##### INFORMATION GIVEN #####

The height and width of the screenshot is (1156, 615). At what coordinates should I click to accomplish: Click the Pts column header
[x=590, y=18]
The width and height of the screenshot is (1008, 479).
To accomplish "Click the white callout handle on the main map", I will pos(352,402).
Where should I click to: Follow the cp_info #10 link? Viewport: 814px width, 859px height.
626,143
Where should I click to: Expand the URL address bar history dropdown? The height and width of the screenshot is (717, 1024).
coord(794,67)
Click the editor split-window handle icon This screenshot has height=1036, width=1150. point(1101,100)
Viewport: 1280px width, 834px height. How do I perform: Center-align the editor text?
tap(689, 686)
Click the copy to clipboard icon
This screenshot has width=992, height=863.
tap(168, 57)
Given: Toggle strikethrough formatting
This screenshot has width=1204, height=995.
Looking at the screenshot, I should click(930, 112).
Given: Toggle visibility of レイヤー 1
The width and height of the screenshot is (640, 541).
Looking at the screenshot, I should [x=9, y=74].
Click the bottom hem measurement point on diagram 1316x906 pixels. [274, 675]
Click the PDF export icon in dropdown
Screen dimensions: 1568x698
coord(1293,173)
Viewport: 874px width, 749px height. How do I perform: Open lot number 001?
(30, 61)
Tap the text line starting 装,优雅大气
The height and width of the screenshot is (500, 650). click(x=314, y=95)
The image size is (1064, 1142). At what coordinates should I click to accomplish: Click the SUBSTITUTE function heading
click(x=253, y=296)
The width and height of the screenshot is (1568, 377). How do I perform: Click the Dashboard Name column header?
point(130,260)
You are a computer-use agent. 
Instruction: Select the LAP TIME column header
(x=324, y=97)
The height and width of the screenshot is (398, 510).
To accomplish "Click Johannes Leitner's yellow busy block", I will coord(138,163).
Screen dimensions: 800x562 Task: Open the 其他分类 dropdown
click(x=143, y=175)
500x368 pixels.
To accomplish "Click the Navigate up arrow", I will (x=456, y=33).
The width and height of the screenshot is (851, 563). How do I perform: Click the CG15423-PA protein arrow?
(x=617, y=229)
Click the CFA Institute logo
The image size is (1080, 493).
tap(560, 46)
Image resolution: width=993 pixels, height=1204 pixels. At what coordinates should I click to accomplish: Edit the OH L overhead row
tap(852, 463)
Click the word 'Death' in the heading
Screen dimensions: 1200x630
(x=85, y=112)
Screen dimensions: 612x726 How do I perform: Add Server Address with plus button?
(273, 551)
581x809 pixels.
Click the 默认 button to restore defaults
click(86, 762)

#####

• _YOUR ASSIGNMENT_:
Write down all of the records again, word for word.

• _ANSWER FOR THIS EXERCISE_:
The height and width of the screenshot is (1156, 615). At what coordinates should I click to accomplish: Click the Pts column header
[x=590, y=18]
The width and height of the screenshot is (1008, 479).
To accomplish "Click the white callout handle on the main map", I will pos(352,402).
Where should I click to: Follow the cp_info #10 link? Viewport: 814px width, 859px height.
626,143
Where should I click to: Expand the URL address bar history dropdown? The height and width of the screenshot is (717, 1024).
coord(794,67)
Click the editor split-window handle icon This screenshot has height=1036, width=1150. point(1101,100)
Viewport: 1280px width, 834px height. How do I perform: Center-align the editor text?
tap(689, 686)
Click the copy to clipboard icon
This screenshot has width=992, height=863.
tap(168, 57)
Given: Toggle strikethrough formatting
This screenshot has width=1204, height=995.
Looking at the screenshot, I should click(930, 112).
Given: Toggle visibility of レイヤー 1
The width and height of the screenshot is (640, 541).
Looking at the screenshot, I should [x=9, y=74].
Click the bottom hem measurement point on diagram 1316x906 pixels. [274, 675]
Click the PDF export icon in dropdown
Screen dimensions: 1568x698
coord(1293,173)
Viewport: 874px width, 749px height. How do I perform: Open lot number 001?
(30, 61)
Tap the text line starting 装,优雅大气
The height and width of the screenshot is (500, 650). click(x=314, y=95)
The image size is (1064, 1142). At what coordinates should I click to accomplish: Click the SUBSTITUTE function heading
click(x=253, y=296)
The width and height of the screenshot is (1568, 377). How do I perform: Click the Dashboard Name column header?
point(130,260)
You are a computer-use agent. 
Instruction: Select the LAP TIME column header
(x=324, y=97)
The height and width of the screenshot is (398, 510).
To accomplish "Click Johannes Leitner's yellow busy block", I will coord(138,163).
Screen dimensions: 800x562 Task: Open the 其他分类 dropdown
click(x=143, y=175)
500x368 pixels.
To accomplish "Click the Navigate up arrow", I will (x=456, y=33).
The width and height of the screenshot is (851, 563). How do I perform: Click the CG15423-PA protein arrow?
(x=617, y=229)
Click the CFA Institute logo
The image size is (1080, 493).
tap(560, 46)
Image resolution: width=993 pixels, height=1204 pixels. At what coordinates should I click to accomplish: Edit the OH L overhead row
tap(852, 463)
Click the word 'Death' in the heading
Screen dimensions: 1200x630
(x=85, y=112)
Screen dimensions: 612x726 How do I perform: Add Server Address with plus button?
(273, 551)
581x809 pixels.
Click the 默认 button to restore defaults
click(86, 762)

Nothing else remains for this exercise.